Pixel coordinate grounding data
***

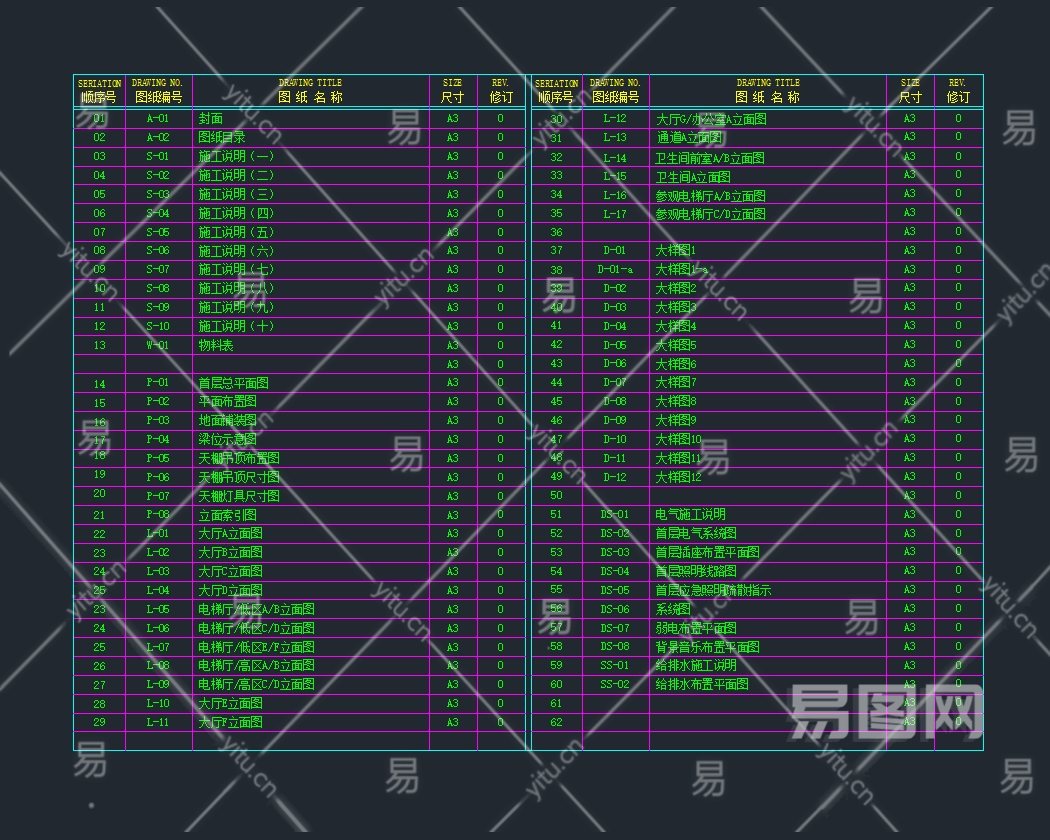1050x840 pixels.
Task: Select the 给排水布置平面图 title
Action: [x=702, y=685]
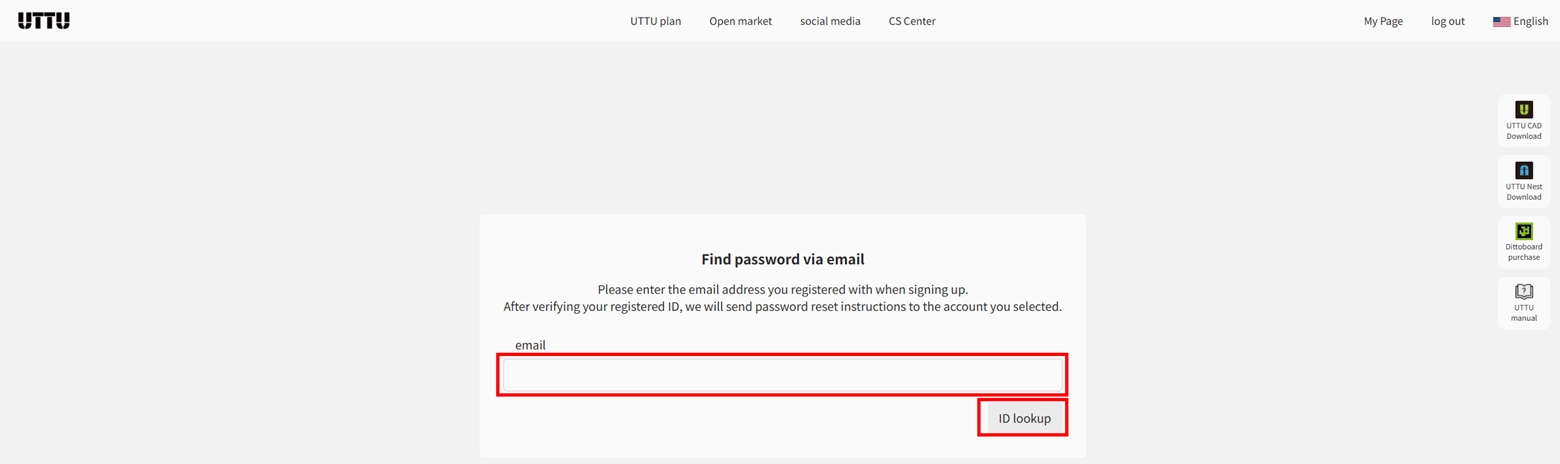Image resolution: width=1560 pixels, height=464 pixels.
Task: Open the Dittoboard purchase icon
Action: click(1524, 231)
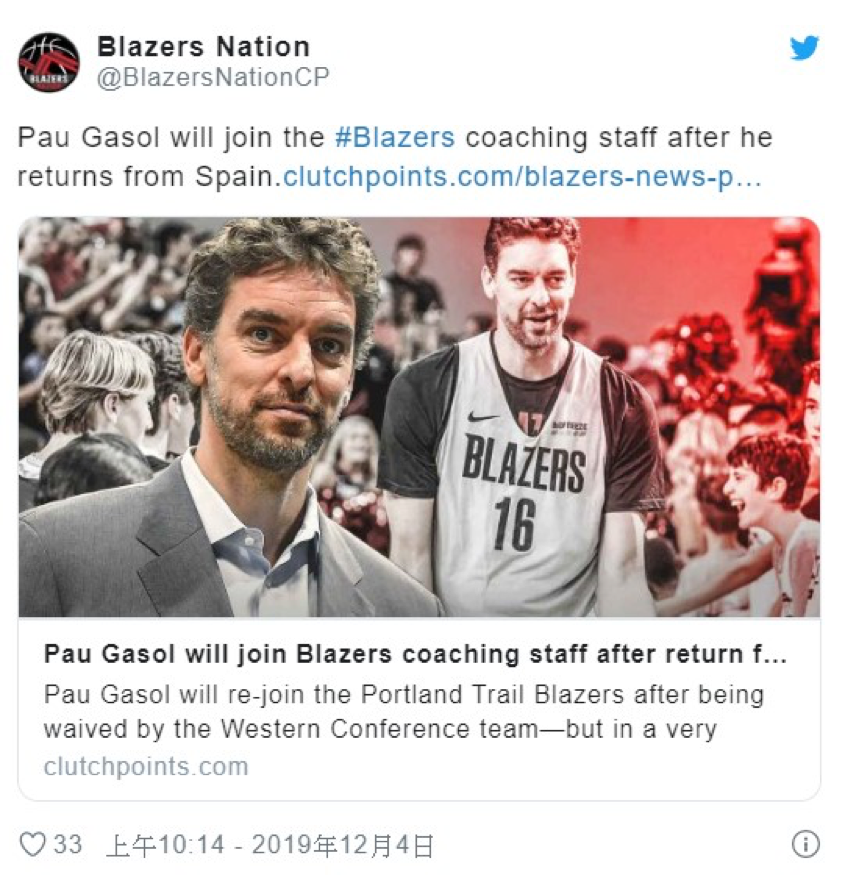
Task: Open the clutchpoints.com domain in card footer
Action: (x=146, y=766)
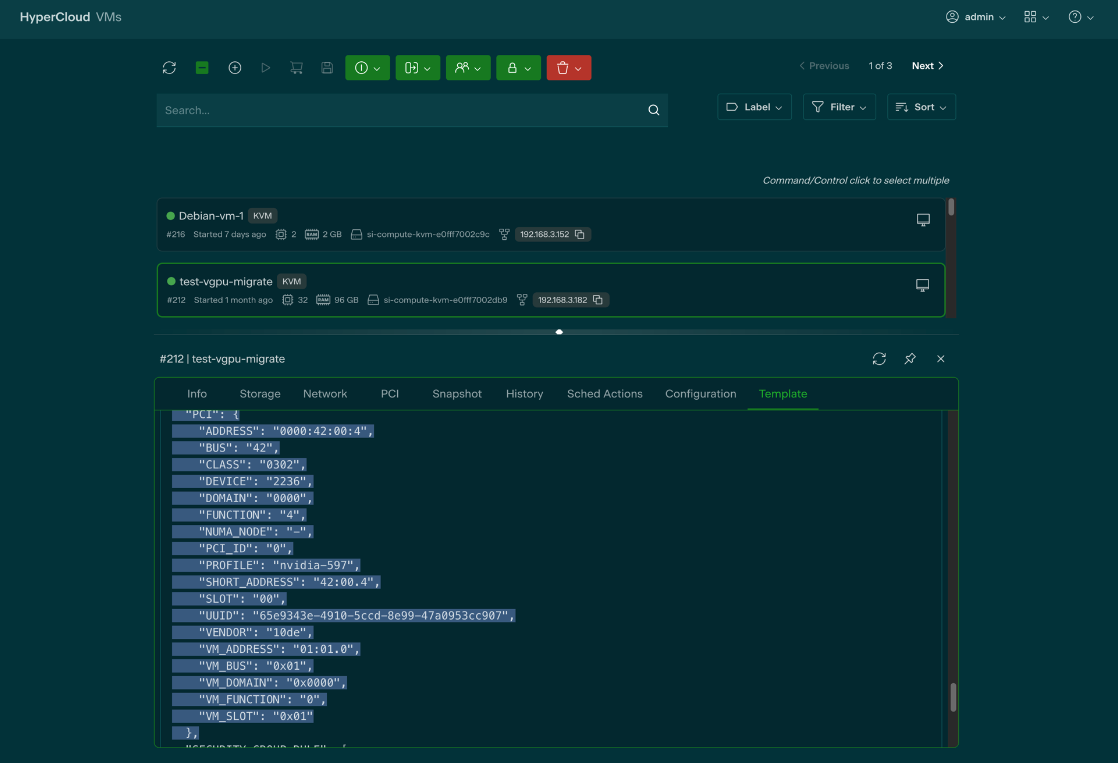Refresh the #212 details panel
1118x763 pixels.
point(879,359)
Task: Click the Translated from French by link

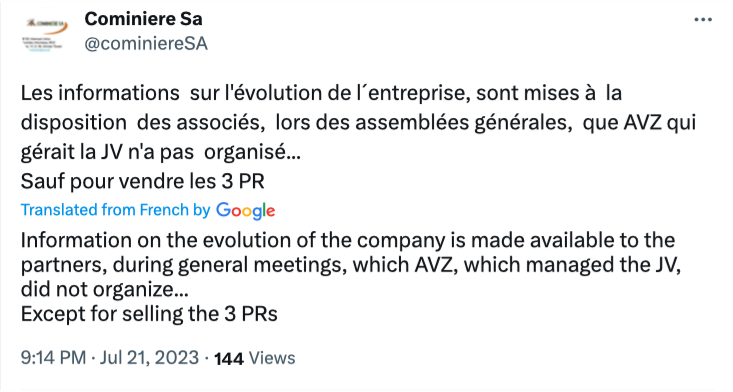Action: [115, 210]
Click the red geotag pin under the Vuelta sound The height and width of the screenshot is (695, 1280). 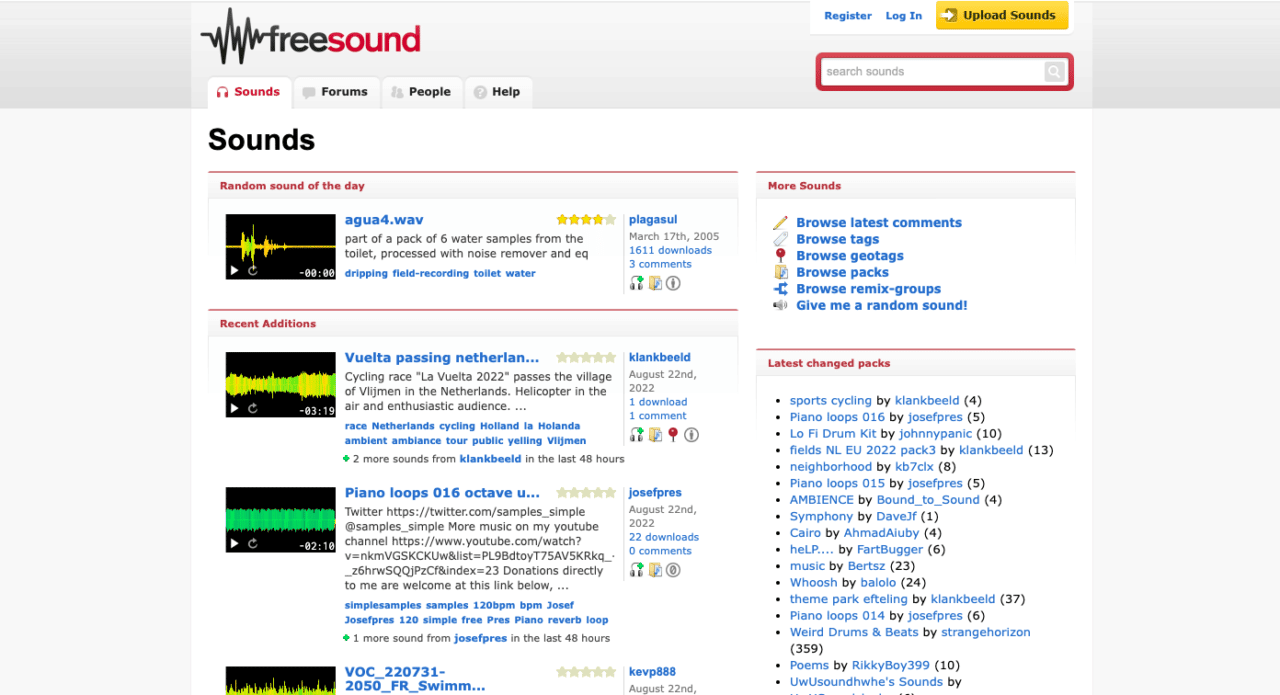pyautogui.click(x=672, y=434)
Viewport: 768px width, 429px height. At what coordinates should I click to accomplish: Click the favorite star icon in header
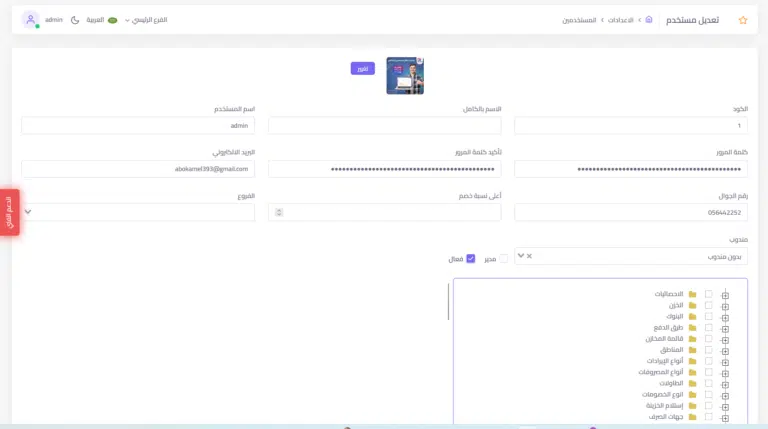[742, 20]
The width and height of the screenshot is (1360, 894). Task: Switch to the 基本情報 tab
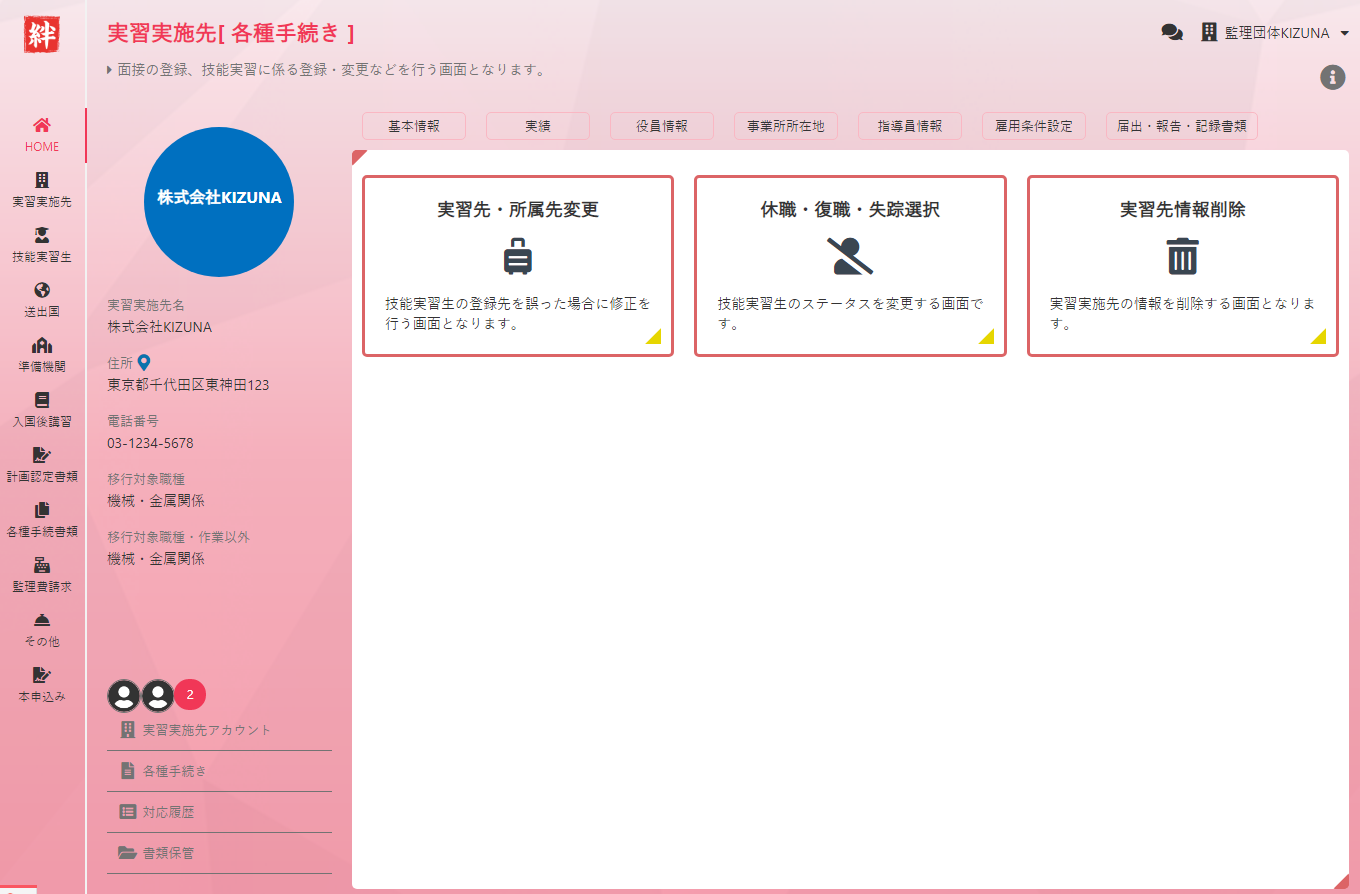point(413,126)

***

— ACTION ITEM —
Take the line with "Viewport: 768px width, 429px" and every line after it through the end of the data, and write only them out exactly, leaving out the pictures.

— SOLUTION TO THIS EXERCISE —
Viewport: 768px width, 429px height. At what coordinates should I click to accomplish: Click the favorite star icon in header
[742, 20]
The width and height of the screenshot is (1360, 894). Task: Switch to the 基本情報 tab
point(413,126)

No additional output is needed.